§ Excerpt
1. Abstract
Over time, Board applications accumulate large volumes of historical data and obsolete sparse combinations, which can negatively impact cube size, performance, and maintainability. While standard clearing operations are commonly used to enforce data retention policies, they do not physically remove data structures from the database.
This article explains the differences between Clear Cube, Optimize, and Extract–Clear–Reload, and how they should be combined to implement an effective maintenance strategy. Special attention is given to the management of sparsity, which does not automatically clean obsolete combinations and therefore requires dedicated actions.
2. Context
During a Board application lifetime, when good retention policy are in place we expect to retain a minimum number of historical years of data and do a periodical clean of outdate data.
To prevent database growth and performance degradation, it is a best practice to implement periodic maintenance aligned with a data retention policy, typically removing older data on a yearly basis.
The most common approach is using Clear Cube with “Use Current Selection”, which safely clears data within a defined scope. However, this operation only sets values to zero and does not remove tuples in cubes or sparsity entries, requiring additional maintenance techniques for both cubes and sparsity.
As applications evolve, continuous data loads, updates, and partial clearing operations lead to:
- Growth of historical data
- Accumulation of zero-value tuples
- Persistence of obsolete sparse combinations
Regular cubes and sparsity maintenance activities became necessary when there is evidence that the cube structure itself has become inefficient. The strongest signals are oversized sparse structures, large gaps between theoretical and meaningful combinations, or cases where repeated clear operations have left behind too much structural baggage.
Cube size has increased sharply over time without corresponding business value.
Only a small portion of master data has transactional relevance, but the cube still carries the larger scope.
Performance degradation appears after months of maintenance activity rather than after one specific code change.
3. Content
Sparsity does not automatically remove obsolete combinations. Over time, combinations may become irrelevant, such as:
- Products no longer sold or inactive customers
- Combinations between them no longer valid (e.g., a customer not buying a product anymore)
Even if values are cleared, these combinations remain in the sparsity structure and continue to impact performance.
Implication:
- Clear Cube alone is insufficient
- Additional maintenance is required to control sparsity growth
3.1 Clear Cube (Use Current Selection)
The Clear Cube procedure step with the Use Current Selection option is the recommended approach for selective data removal.
Key behavior:
- Applies only to the current selection (e.g., specific year)
- Sets values to 0
- Does not remove tuples
Implications:
- Sparsity continues to store cleared combinations
- Cube size is not reduced
- Safe in high concurrency environments, avoiding write bottlenecks
This makes it suitable for retention policy implementation, but is insufficient for structural cleanup.
3.2 Optimize
The Optimize function operates at the physical storage level of the sparsity. In Board, sparsity is a shared structure across multiple cubes that stores the existing combinations of sparse entities and plays a key role in performance and storage optimization.

§ Given exercise 1
Render the listing below as a Markdown table with columns Row and Line, from the line with "Click the faceScale" to the line with "Click the table", skipping blank lines.

§ Information supplied

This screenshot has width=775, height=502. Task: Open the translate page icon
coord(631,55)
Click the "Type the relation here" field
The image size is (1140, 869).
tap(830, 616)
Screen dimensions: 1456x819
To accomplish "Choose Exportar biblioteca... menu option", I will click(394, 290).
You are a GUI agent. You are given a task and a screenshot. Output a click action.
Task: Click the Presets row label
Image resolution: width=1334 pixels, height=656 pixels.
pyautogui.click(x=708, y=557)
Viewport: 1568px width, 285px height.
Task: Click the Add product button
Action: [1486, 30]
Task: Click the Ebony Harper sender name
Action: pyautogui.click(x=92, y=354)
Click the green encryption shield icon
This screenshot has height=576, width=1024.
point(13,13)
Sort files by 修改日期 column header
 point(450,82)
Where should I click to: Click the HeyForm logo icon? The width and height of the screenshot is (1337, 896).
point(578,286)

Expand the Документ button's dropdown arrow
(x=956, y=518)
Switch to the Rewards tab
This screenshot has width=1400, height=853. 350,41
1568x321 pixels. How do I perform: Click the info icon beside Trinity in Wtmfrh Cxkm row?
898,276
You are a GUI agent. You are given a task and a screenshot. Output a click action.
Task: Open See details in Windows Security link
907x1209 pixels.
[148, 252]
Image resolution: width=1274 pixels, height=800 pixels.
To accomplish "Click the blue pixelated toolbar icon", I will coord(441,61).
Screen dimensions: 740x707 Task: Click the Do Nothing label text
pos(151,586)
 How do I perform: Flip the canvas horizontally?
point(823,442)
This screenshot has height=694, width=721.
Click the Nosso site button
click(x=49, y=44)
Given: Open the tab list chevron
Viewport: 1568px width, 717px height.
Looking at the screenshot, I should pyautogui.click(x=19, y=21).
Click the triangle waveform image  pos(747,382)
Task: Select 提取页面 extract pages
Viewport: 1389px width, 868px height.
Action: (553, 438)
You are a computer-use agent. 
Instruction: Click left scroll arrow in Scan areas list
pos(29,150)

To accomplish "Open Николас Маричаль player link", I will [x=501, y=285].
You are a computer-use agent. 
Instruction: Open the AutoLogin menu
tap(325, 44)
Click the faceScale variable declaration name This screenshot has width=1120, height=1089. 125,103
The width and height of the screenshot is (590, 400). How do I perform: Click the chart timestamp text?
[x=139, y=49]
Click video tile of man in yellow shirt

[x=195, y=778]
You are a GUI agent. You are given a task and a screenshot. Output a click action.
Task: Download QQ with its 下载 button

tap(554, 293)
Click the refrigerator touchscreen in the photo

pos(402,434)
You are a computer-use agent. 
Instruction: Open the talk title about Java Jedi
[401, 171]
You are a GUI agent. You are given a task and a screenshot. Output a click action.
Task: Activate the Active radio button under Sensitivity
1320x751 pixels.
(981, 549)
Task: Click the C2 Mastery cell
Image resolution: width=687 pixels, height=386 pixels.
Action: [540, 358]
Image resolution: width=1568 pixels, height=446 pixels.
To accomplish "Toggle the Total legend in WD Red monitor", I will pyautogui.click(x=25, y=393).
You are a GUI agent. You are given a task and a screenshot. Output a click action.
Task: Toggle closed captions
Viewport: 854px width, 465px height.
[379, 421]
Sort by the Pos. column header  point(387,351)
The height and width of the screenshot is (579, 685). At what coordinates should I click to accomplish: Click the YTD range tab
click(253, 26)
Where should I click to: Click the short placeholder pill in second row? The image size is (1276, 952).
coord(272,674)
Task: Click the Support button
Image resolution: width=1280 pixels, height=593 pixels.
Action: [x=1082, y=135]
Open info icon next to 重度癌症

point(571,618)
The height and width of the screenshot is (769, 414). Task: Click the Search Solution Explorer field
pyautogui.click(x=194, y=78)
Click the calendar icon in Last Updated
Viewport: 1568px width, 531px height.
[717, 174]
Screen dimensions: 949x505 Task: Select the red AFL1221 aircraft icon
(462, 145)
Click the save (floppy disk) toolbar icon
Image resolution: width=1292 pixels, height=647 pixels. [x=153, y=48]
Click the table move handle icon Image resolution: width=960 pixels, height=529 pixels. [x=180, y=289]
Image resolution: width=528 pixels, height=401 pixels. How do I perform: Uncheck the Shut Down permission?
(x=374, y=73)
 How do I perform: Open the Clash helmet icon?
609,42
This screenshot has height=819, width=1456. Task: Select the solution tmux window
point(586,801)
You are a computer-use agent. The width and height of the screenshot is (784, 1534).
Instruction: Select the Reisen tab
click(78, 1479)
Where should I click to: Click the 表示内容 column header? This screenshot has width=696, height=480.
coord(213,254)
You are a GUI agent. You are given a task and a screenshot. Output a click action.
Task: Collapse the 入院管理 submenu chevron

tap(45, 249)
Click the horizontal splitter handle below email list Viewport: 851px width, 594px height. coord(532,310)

§ Given exercise 2
Return the passage of the cube maintenance article from "Performance degradation appears" to "(e.g., specific year)", copied word for word.

§ Correct answer 1
| Row | Line |
|---|---|
| 1 | Click the faceScale variable declaration name This screenshot has width=1120, height=1089. 125,103 |
| 2 | The width and height of the screenshot is (590, 400). How do I perform: Click the chart timestamp text? |
| 3 | [x=139, y=49] |
| 4 | Click video tile of man in yellow shirt |
| 5 | [x=195, y=778] |
| 6 | You are a GUI agent. You are given a task and a screenshot. Output a click action. |
| 7 | Task: Download QQ with its 下载 button |
| 8 | tap(554, 293) |
| 9 | Click the refrigerator touchscreen in the photo |
| 10 | pos(402,434) |
| 11 | You are a computer-use agent.  |
| 12 | Instruction: Open the talk title about Java Jedi |
| 13 | [401, 171] |
| 14 | You are a GUI agent. You are given a task and a screenshot. Output a click action. |
| 15 | Task: Activate the Active radio button under Sensitivity |
| 16 | 1320x751 pixels. |
| 17 | (981, 549) |
| 18 | Task: Click the C2 Mastery cell |
| 19 | Image resolution: width=687 pixels, height=386 pixels. |
| 20 | Action: [540, 358] |
| 21 | Image resolution: width=1568 pixels, height=446 pixels. |
| 22 | To accomplish "Toggle the Total legend in WD Red monitor", I will pyautogui.click(x=25, y=393). |
| 23 | You are a GUI agent. You are given a task and a screenshot. Output a click action. |
| 24 | Task: Toggle closed captions |
| 25 | Viewport: 854px width, 465px height. |
| 26 | [379, 421] |
| 27 | Sort by the Pos. column header  point(387,351) |
| 28 | The height and width of the screenshot is (579, 685). At what coordinates should I click to accomplish: Click the YTD range tab |
| 29 | click(253, 26) |
| 30 | Where should I click to: Click the short placeholder pill in second row? The image size is (1276, 952). |
| 31 | coord(272,674) |
| 32 | Task: Click the Support button |
| 33 | Image resolution: width=1280 pixels, height=593 pixels. |
| 34 | Action: [x=1082, y=135] |
| 35 | Open info icon next to 重度癌症 |
| 36 | point(571,618) |
| 37 | The height and width of the screenshot is (769, 414). Task: Click the Search Solution Explorer field |
| 38 | pyautogui.click(x=194, y=78) |
| 39 | Click the calendar icon in Last Updated |
| 40 | Viewport: 1568px width, 531px height. |
| 41 | [717, 174] |
| 42 | Screen dimensions: 949x505 Task: Select the red AFL1221 aircraft icon |
| 43 | (462, 145) |
| 44 | Click the save (floppy disk) toolbar icon |
| 45 | Image resolution: width=1292 pixels, height=647 pixels. [x=153, y=48] |
| 46 | Click the table move handle icon Image resolution: width=960 pixels, height=529 pixels. [x=180, y=289] |

§ Correct answer 2
Performance degradation appears after months of maintenance activity rather than after one specific code change.
3. Content
Sparsity does not automatically remove obsolete combinations. Over time, combinations may become irrelevant, such as:
- Products no longer sold or inactive customers
- Combinations between them no longer valid (e.g., a customer not buying a product anymore)
Even if values are cleared, these combinations remain in the sparsity structure and continue to impact performance.
Implication:
- Clear Cube alone is insufficient
- Additional maintenance is required to control sparsity growth
3.1 Clear Cube (Use Current Selection)
The Clear Cube procedure step with the Use Current Selection option is the recommended approach for selective data removal.
Key behavior:
- Applies only to the current selection (e.g., specific year)